By: Jeremy King, International Director PCI SSC

There is good news coming for U.S. retailers in the fight against counterfeit payment card fraud.

EMV chip technology is heading to U.S. markets. While this technology implemented in European and Canadian markets drastically reduces face-to-face fraud, it's important to note that is not a cure-all.

Chip card technology prevents criminals from creating counterfeit cards, but it will not prevent criminals from hacking into your system and using the subsequent stolen card data for online purchases. In the U.K., for example, card-not-present fraud rose to an all-time high of £331M, ($500M) in 2014, (according to figures released by The U.K. Cards Association), and card-not-present fraud has more than doubled in Australia and Canada.

The big question I often get is: "Would EMV chip technology have prevented the recent high profile breaches?". The answer is, technically, no.  Because oftentimes in these large retail breaches, the criminals "scrape" the card data as it is transmitted through the POS device. This would still be possible even in an EMV environment. However with EMV technology, the criminals would not be able to create counterfeit credit cards. What they will still be able to do is use the data in online, over the phone or mail-order transactions.

This is the critical reason retailers need to be vigilant in applying controls as specified in PCI Standards to protect cardholder data in all payment channels and across all steps in the transaction process.
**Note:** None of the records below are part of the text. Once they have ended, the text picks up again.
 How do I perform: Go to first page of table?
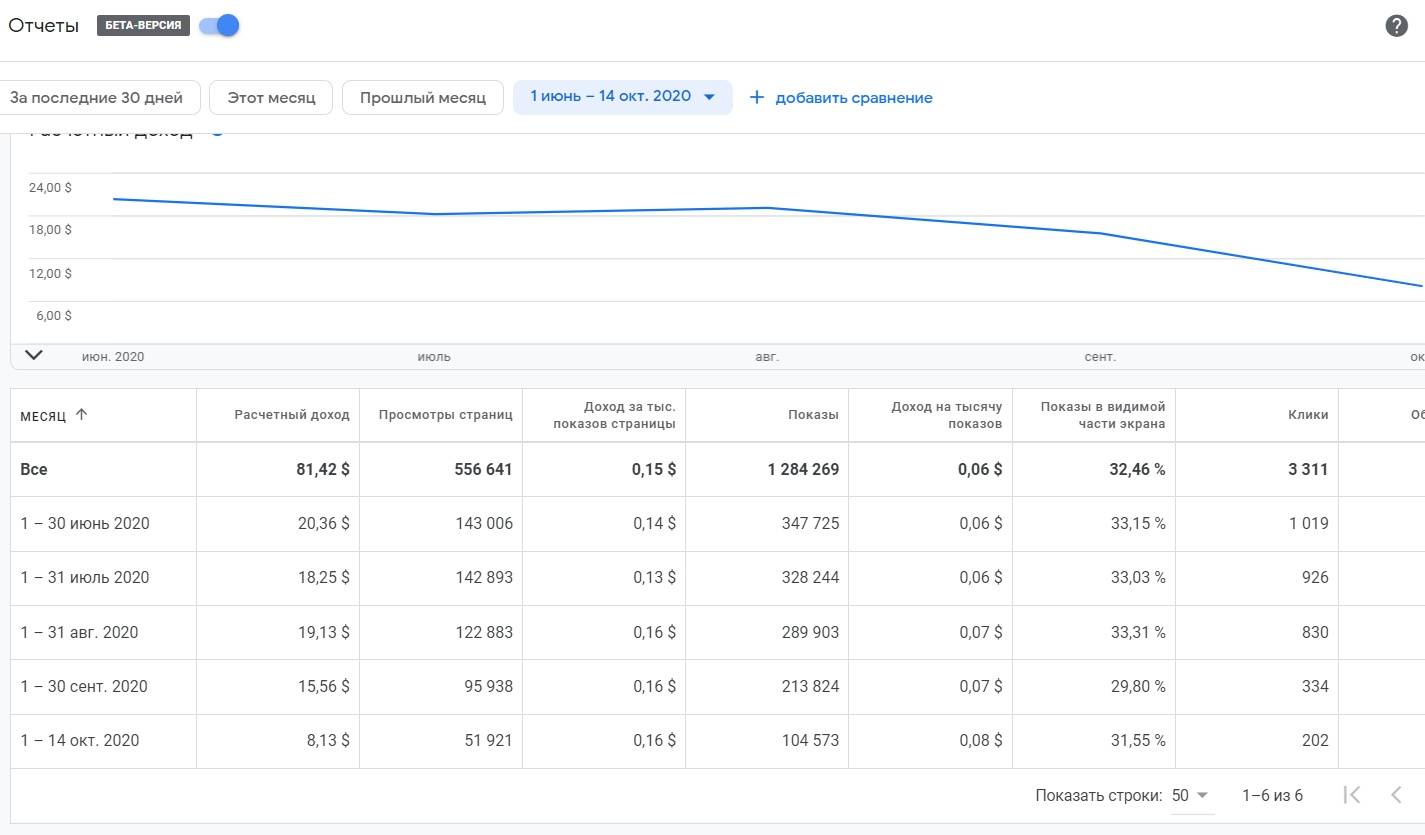coord(1352,795)
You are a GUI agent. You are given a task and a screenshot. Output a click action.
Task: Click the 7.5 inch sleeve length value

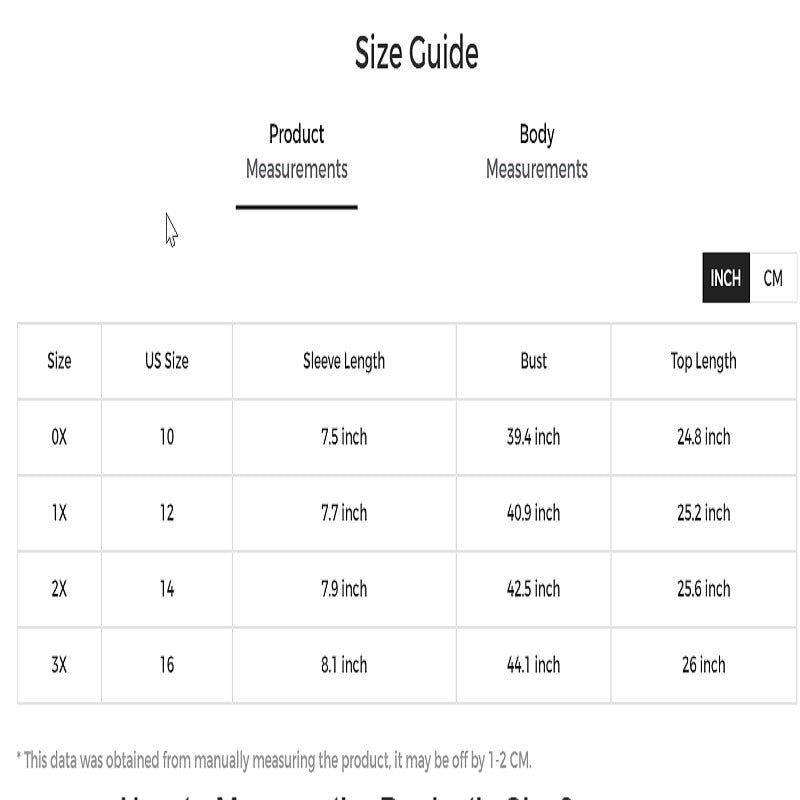coord(344,437)
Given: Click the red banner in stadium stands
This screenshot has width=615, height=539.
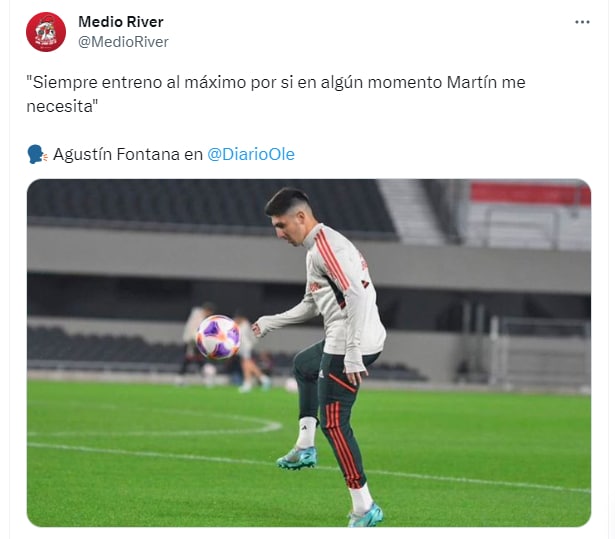Looking at the screenshot, I should (530, 193).
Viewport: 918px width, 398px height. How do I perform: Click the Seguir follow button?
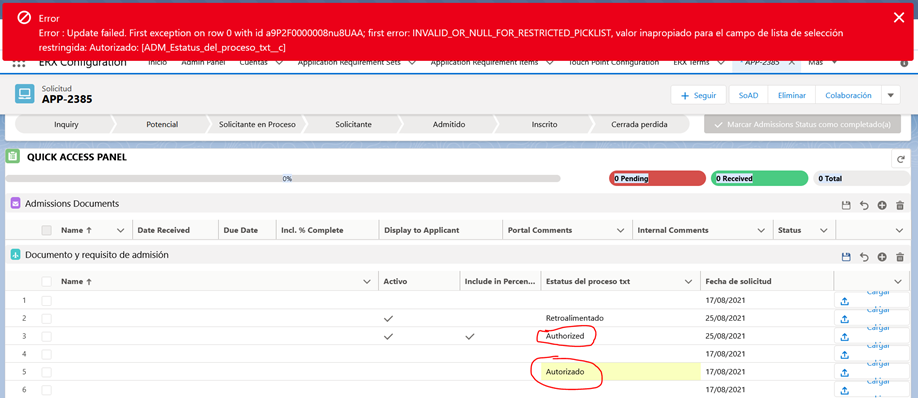point(698,95)
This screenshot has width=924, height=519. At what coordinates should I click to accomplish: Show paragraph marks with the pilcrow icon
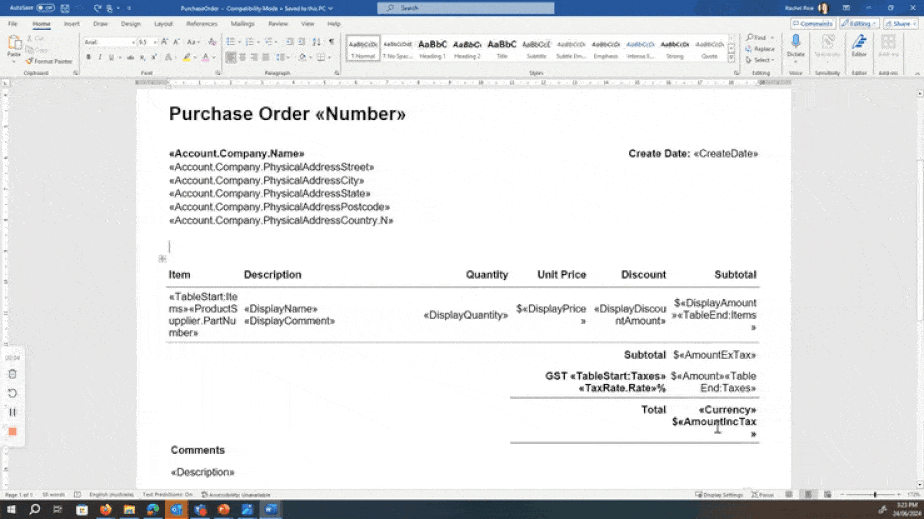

Consider the following top-level payment card security practices:

  • Stay Current with Software. Work with your website administrator to make sure your website uses the most up-to-date software patches. This is especially relevant with the recent release of PCI DSS V3.1.
  • Establish Security Training. Have a clear security training plan that is applied to all staff annually.
  • Implement Strong Passwords. Have a clear password program and ensure that default passwords are never used and strong passwords are implemented.
  • Recognize Card Holder Environment. If you don't know where cardholder data is in your environment, how can you know where to protect it? Also, if you don't need it, don't store it.
  • Devalue Cardholder Data. Work with your payment vendors to implement tools such as point-to-point encryption and tokenization, which will devalue the data in your card holder environment.  
  • Make Security a Daily Priority. That deadbolt on your door will only protect your business if you lock it every day. Security controls will only protect your business if you make it a priority 365 days a year.

So will EMV chip cards stop fraud in the United States? Unfortunately not.  As merchants strengthen security at the point-of-sale with EMV, fraudsters will shift their efforts to more vulnerable payment channels, such as telephone, mail and online. Just as Europe and other mature EMV markets have found, the only way to tackle fraud is to embrace EMV and PCI Security Standards. Together they provide the best defense against card fraud.